NORWICH, Vt. (AP) – Eric Daley, suspected of killing a state trooper after he refused to allow his car to be searched for drugs, was captured Tuesday on the Appalachian Trail in Pennsylvania.

Daley was arrested in a wooded area of Pennsylvania’s Pocono Mountains near the New Jersey state line, not far from Interstate 80, where he had fled to elude authorities, Vermont State Police said.

Daley, 23, of Lebanon, N.H., was scheduled to be arraigned in eastern Pennsylvania late Tuesday before District Justice Debbie York on fugitive from justice charges, police said.

He already was facing two felony drug charges in New Hampshire from March 2003. He’s accused of marijuana, cocaine and hashish possession. A search of his wrecked car also turned up drugs, state police said.

The arrest came roughly 36 hours after a car Daley was driving smashed into state police Sgt. Michael Johnson as he stood in a turnaround in the median of Interstate 91. The car allegedly swerved to avoid spikes Johnson had laid across the highway to stop Daley.

“The death of Sergeant Johnson was not a motor vehicle incident that escalated out of control,” Public Safety Commissioner Kerry Sleeper said at a late afternoon news conference. “The death of Sergeant Johnson was a calculated decision by a drug dealer to avoid arrest at any cost.”

Daley initially was stopped Sunday for speeding on I-91 in Thetford, five miles north of the fatal accident, state police Capt. Glenn Cutting said. The trooper suspected there might be drugs in the car, but Daley refused a request to search it.

While the trooper was conferring with other officers about seeking a search warrant or calling in a canine search team, Daley allegedly drove off. He was pursued down the highway by cruisers and Johnson set up the spikes to stop him, police said.

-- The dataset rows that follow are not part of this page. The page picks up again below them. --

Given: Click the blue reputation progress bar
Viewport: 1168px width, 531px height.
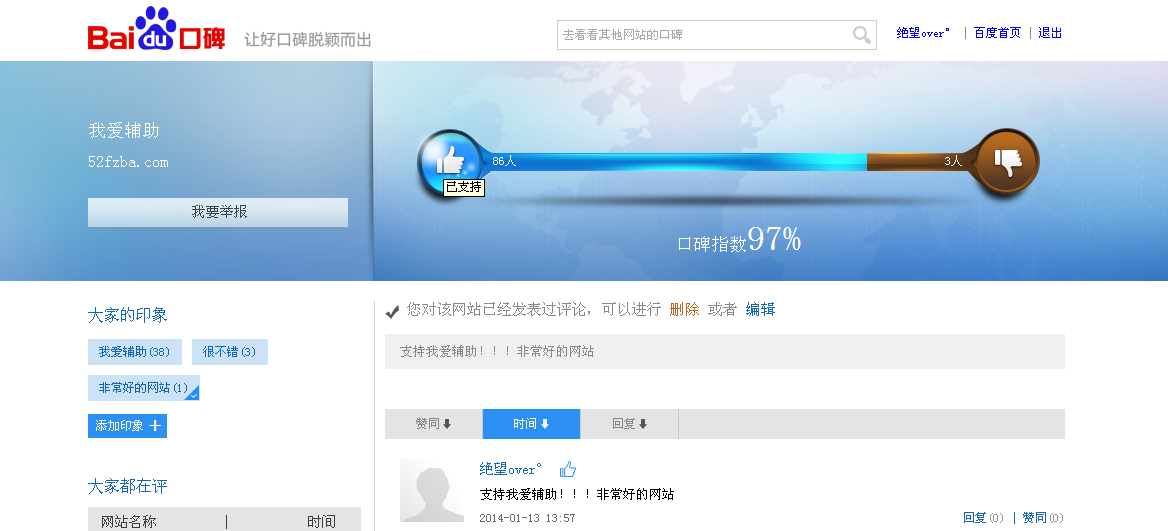Looking at the screenshot, I should (680, 161).
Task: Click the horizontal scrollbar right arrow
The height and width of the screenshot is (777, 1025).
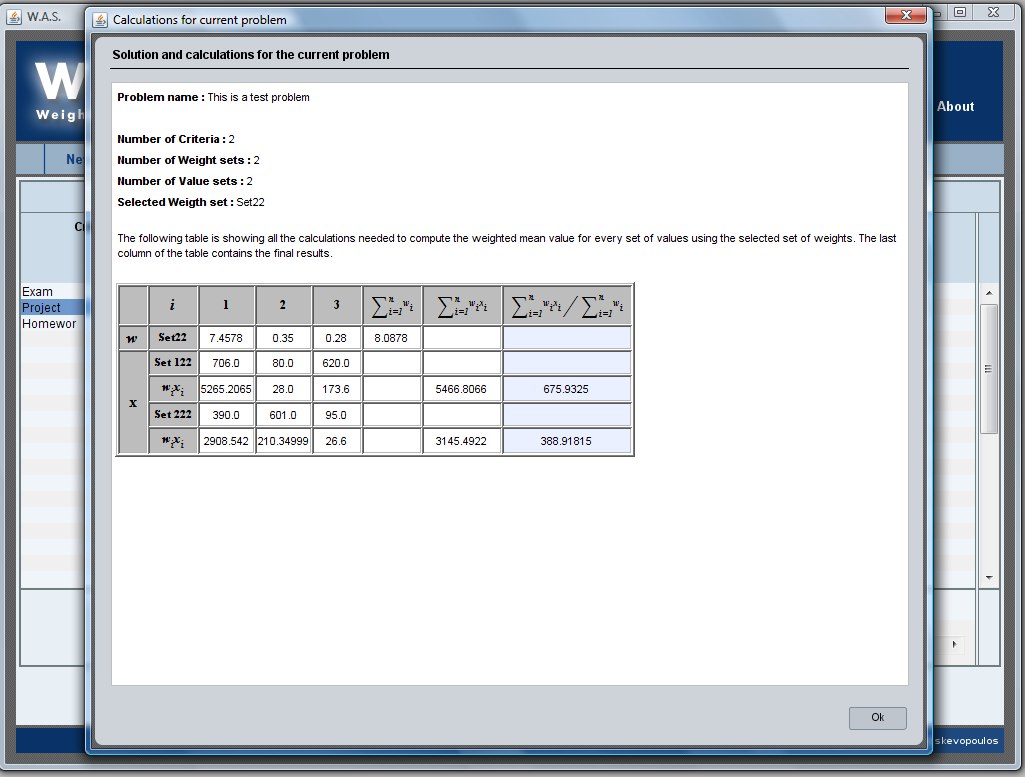Action: (x=954, y=644)
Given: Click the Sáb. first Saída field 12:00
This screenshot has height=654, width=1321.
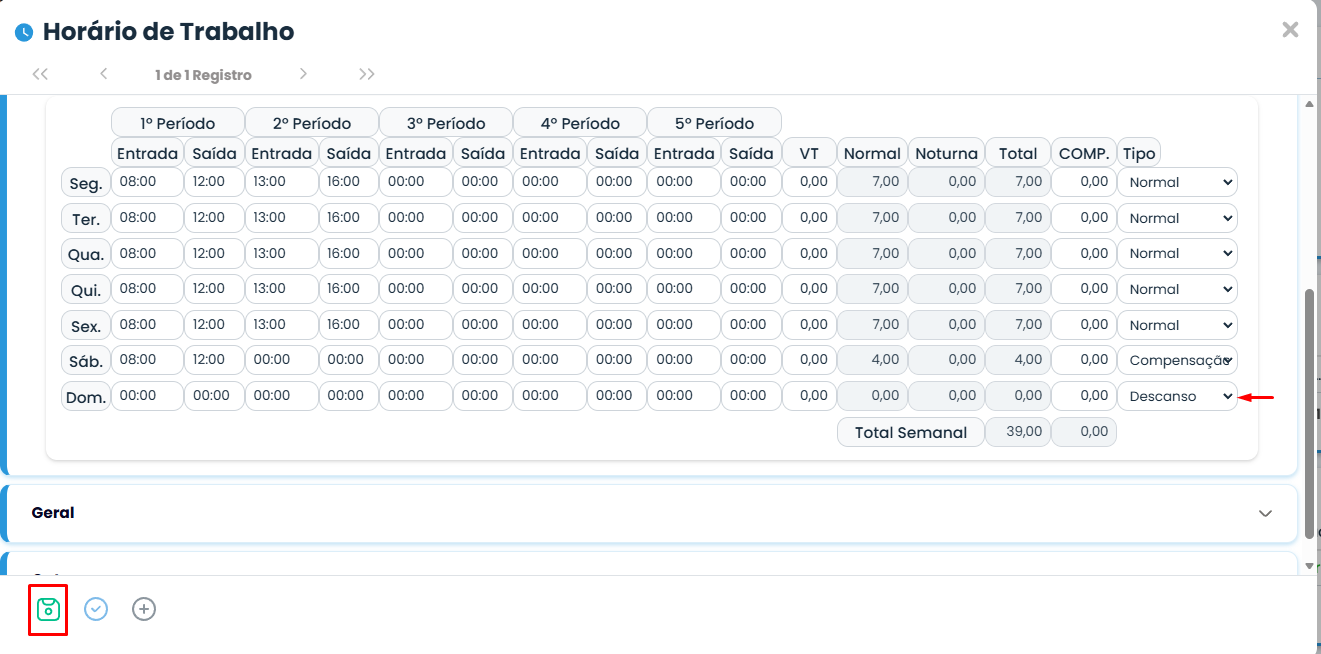Looking at the screenshot, I should click(214, 360).
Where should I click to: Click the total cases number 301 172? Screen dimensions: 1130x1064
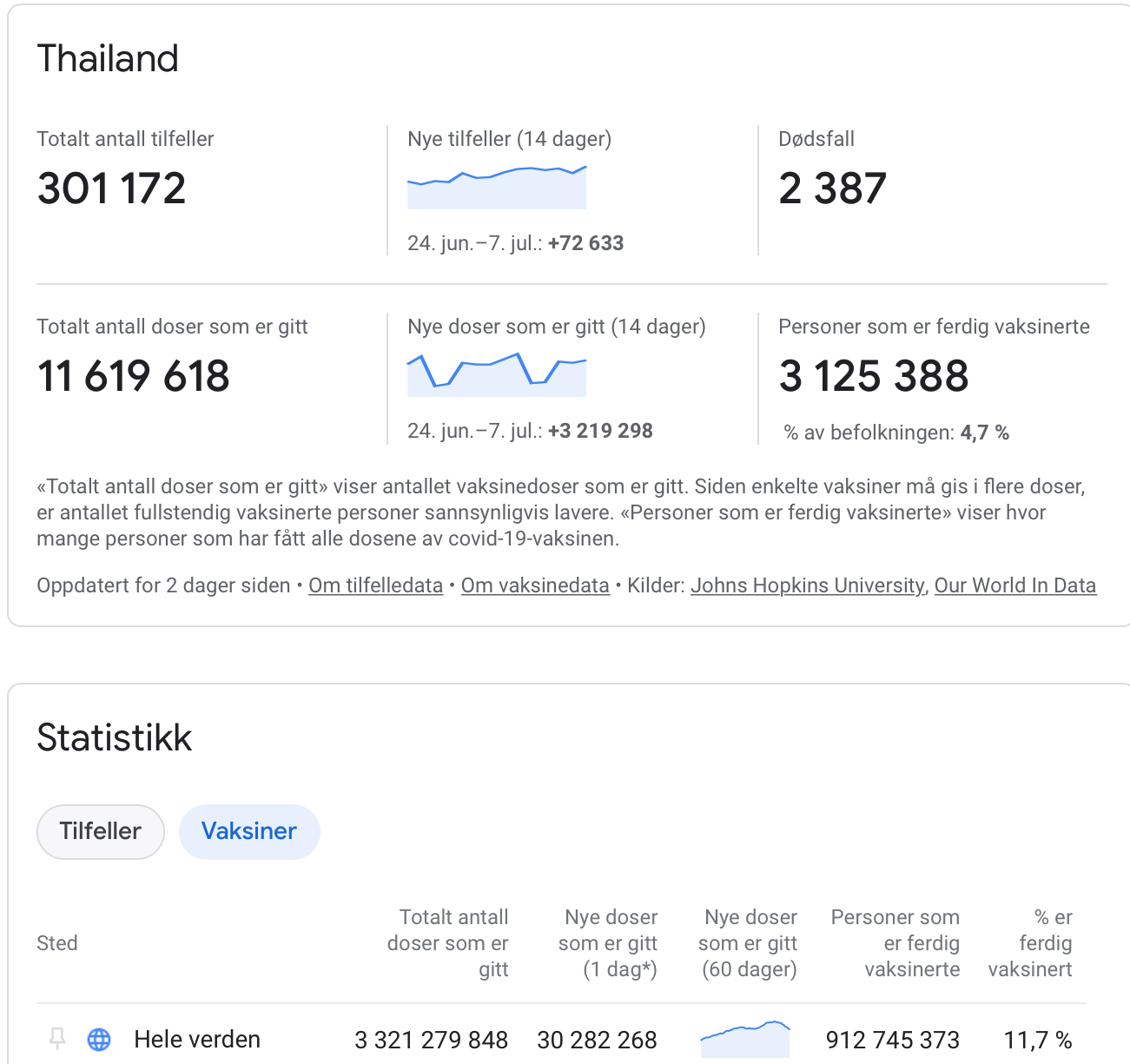(112, 188)
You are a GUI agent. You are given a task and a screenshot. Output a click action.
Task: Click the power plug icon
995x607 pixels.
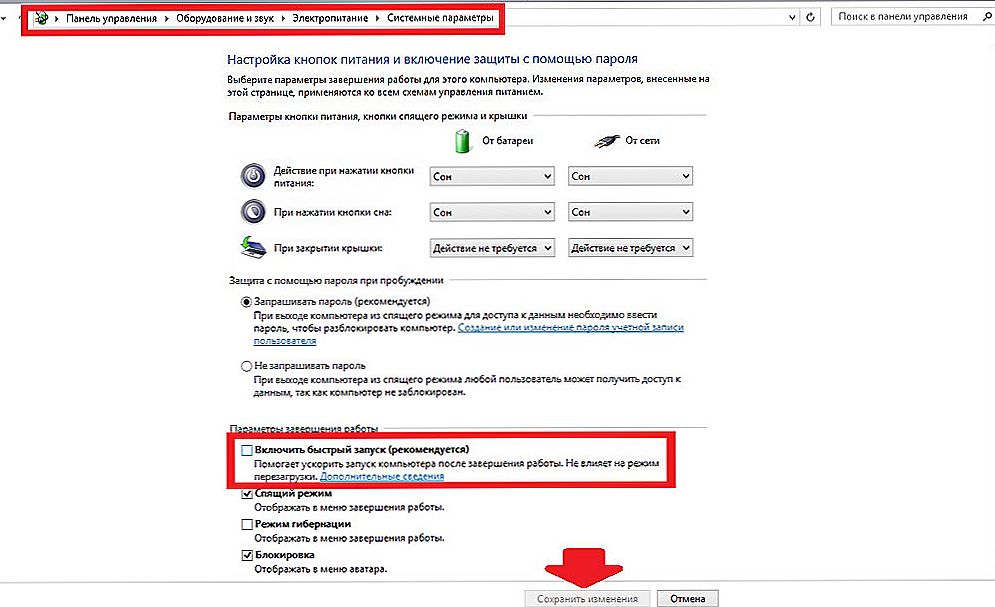tap(607, 141)
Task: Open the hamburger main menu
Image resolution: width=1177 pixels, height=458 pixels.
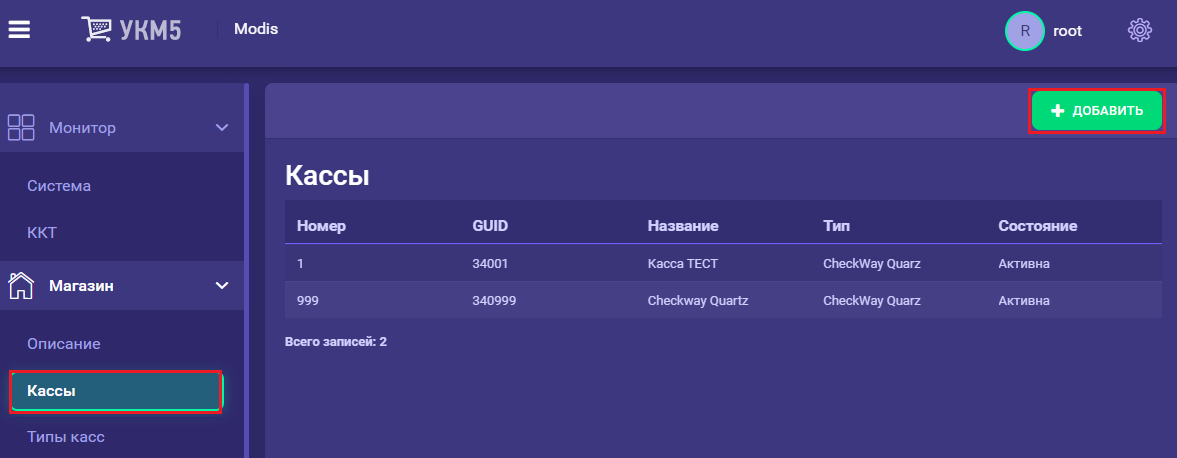Action: pos(19,29)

Vermont authorities said they had assistance from state police in New Hampshire and local police in Winchendon, Mass., that led them to Pennsylvania.

The leads were the result of “hard solid police work,” Cutting said, who refused to elaborate because the case still is under investigation.

Daley was taken to a trailhead in the town of Slateford, Pa., by someone that Vermont State Police described only as “an associate.”

“He was going to walk the trail to elude police,” a state police statement said.

Vermont authorities alerted their counterparts in Pennsylvania, where state police entered the Appalachian Trail from one trailhead and U.S. Forest Service agents entered from another. The state police found Daley and took him into custody without incident.

Authorities have determined that Daley had been traveling in at least three vehicles that they had alerted the public to be on the lookout for and there had been another passenger in two of the vehicles, Cutting said.

That assistance could lead to charges against Daley’s friends of hindrance of an investigation and accessory after the fact of a crime.

Daley was wanted on charges of gross negligent operation with death resulting, leaving the scene of a fatal accident, and attempting to elude police.

Other charges also are being contemplated against Daley, said Sleeper, who also has been conferring with the U.S. attorney’s office about federal counts.

“It’s clear that we intend to bring the full power of federal or state charges against this suspect,” Sleeper said.

Authorities referred to Daley repeatedly as a drug dealer who showed disregard for Johnson.

“Even when Sergeant Johnson lay fatally injured on the ground, the suspect chose to flee the scene rather than render assistance, one calculated and criminal choice after another to perpetuate his drug business,” Sleeper said.

Daley crossed the Connecticut River into New Hampshire on Sunday while other troopers attended to Johnson. Daley escaped with what Sgt. Bruce Melendy said were minor injuries with help from an unsuspecting canoeist.

A search of the wrecked car Daley had been driving Sunday turned up two pounds of marijuana and white powder that tested positive preliminarily as cocaine. Suspected LSD also was found, along with $475 in cash, state police said.

Johnson, 39, is survived by his wife and three children.